Il ne s’agit évidemment pas de dire qu’il suffirait de clôner des
systèmes éducatifs étrangers pour assurer le succès du nôtre : les institutions
scolaires relèvent de facteurs et de traditions complexes et ne peuvent pas se
substituer les unes aux autres, voire du fait de leur différences, ne doivent pas
être comparées sans précautions. Reste qu’il n’est pas interdit de chercher ce
qui pourrait favoriser une meilleure réussite d’un plus grand nombre d’élèves.
Comment, muni de tout cela, construire une dissertation autour du sujet : « L’école
permet-elle la réussite ? ». Il va de soi que tout ce qui précède ne doit pas figurer dans une
dissertation rédigée en 3 heures ! Il s’agit là du fonds de connaissances à disposition du
candidat, fonds dans lequel il va puiser pour nourrir sa dissertation dans le cadre d’un tel
sujet.
Le philosophe Emmanuel Kant affirmait que « malgré le désir qu'a tout homme d'arriver
à être heureux, personne ne peut jamais dire en termes précis et cohérents ce que
véritablement il désire et il veut ». On peut en dire autant de la réussite : rares sont ceux qui
ne la souhaitent pas mais, sauf à sombrer dans un conformisme irréfléchi, tout aussi rares
ceux qui peuvent la définir de façon incontestable, ce qu’il faudra pourtant essayer de faire.
Cependant, dans toute société, la réussite d’un homme passe par son éducation, et dans
les sociétés contemporaines, la scolarisation joue un rôle important dans cette éducation.

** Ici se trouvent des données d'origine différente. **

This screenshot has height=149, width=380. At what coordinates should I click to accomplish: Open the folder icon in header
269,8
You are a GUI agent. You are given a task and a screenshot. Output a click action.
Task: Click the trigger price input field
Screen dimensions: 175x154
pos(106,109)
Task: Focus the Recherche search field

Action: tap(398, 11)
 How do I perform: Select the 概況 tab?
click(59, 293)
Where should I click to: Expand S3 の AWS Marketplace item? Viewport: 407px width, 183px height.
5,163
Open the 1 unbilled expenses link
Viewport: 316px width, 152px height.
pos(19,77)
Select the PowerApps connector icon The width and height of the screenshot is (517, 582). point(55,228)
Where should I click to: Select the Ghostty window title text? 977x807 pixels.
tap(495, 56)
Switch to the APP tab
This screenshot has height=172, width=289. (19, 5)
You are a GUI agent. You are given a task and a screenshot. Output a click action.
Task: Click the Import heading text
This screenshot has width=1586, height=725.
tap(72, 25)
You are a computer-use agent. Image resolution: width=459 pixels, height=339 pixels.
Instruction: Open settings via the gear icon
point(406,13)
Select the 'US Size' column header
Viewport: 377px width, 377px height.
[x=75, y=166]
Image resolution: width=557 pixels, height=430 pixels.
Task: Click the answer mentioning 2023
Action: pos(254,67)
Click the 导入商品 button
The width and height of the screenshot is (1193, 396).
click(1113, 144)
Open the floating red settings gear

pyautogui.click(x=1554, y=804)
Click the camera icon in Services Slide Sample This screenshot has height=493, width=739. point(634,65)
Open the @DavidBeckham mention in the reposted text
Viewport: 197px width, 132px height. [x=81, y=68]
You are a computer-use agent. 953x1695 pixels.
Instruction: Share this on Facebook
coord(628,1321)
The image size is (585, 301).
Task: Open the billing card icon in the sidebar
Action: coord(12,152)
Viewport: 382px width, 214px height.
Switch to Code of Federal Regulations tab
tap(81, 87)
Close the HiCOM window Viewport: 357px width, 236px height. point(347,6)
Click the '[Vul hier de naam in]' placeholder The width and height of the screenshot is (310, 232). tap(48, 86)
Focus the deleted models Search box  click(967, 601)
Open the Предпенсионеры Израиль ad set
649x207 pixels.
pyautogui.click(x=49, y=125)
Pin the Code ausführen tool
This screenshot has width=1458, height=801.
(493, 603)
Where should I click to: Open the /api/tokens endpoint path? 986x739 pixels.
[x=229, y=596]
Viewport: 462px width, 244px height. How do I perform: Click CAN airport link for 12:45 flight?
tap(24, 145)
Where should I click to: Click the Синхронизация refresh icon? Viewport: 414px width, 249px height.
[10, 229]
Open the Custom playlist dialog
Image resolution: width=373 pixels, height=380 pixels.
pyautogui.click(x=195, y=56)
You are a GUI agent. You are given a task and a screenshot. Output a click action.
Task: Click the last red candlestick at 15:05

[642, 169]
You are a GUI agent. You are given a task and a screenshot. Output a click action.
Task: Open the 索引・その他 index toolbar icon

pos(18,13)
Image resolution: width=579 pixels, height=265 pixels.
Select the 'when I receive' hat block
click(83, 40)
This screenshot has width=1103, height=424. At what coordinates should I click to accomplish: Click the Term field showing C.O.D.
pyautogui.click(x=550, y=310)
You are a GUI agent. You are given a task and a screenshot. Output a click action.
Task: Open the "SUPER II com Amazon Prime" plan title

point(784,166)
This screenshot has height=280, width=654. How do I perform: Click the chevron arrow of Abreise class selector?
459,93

On se demandera donc si, et dans quelle mesure, les institutions scolaires permettent
cette réussite. Nous montrerons dans un premier temps, d’une part que la réussite, longtemps,
n’est pas passée par l’Ecole et que d’autre part, lorsqu’elle a joué un rôle dans cette quête de
« réussite », ce mot a pu désigner des objectifs très différents. Nous examinerons dans un
second temps les processus historiques qui ont conduit à ce que l’Ecole, aujourd’hui, même si
elle n’en a pas le monopole, joue désormais un rôle essentiel dans la réussite d’un individu.
Nous serons alors amenés à constater que la réussite scolaire elle-même n’est pas assurée pour
tous les élèves et cela nous conduira à examiner les mesures prises pour la favoriser.
I) Y a t-il un lien nécessaire entre école et réussite ?
D) D’une école formant des citoyens à une école chargée d’assurer l’intégration dans les
sociétés modernes.
E) Du dualisme scolaire à l’unification progressive du système scolaire.
F) Les nouvelles missions sociales de l’Ecole : la réussite scolaire, condition de la réussite
sociale ?
L’Ecole du XXIème siècle joue donc désormais un rôle important dans la réussite des
individus, même si celle-ci ne se réduit pas à la réussite scolaire : bien d’autres facteurs, qui
tiennent à la façon dont chacun cherche à conduire sa propre vie, contribuent à la réussite – et
plus généralement au bonheur – de chacun. La réussite scolaire cependant, on l’a vu, dans la
mesure où dans de nombreux domaines (celui de la citoyenneté ; celui de l’insertion dans le
monde du travail et par là, dans une certaine mesure, de l’insertion et de l’identité sociales),
est devenue un facteur très important de réussite. C’est la raison pour laquelle elle est l’objet
de préoccupations très pressantes, de politiques publiques plus ou moins efficaces, mais qui
en font régulièrement l’une de leurs priorités. L’école a pour mission de contribuer à la
réussite de chacun, mais force est de constater qu’elle n’y parvient toujours pas pour tous.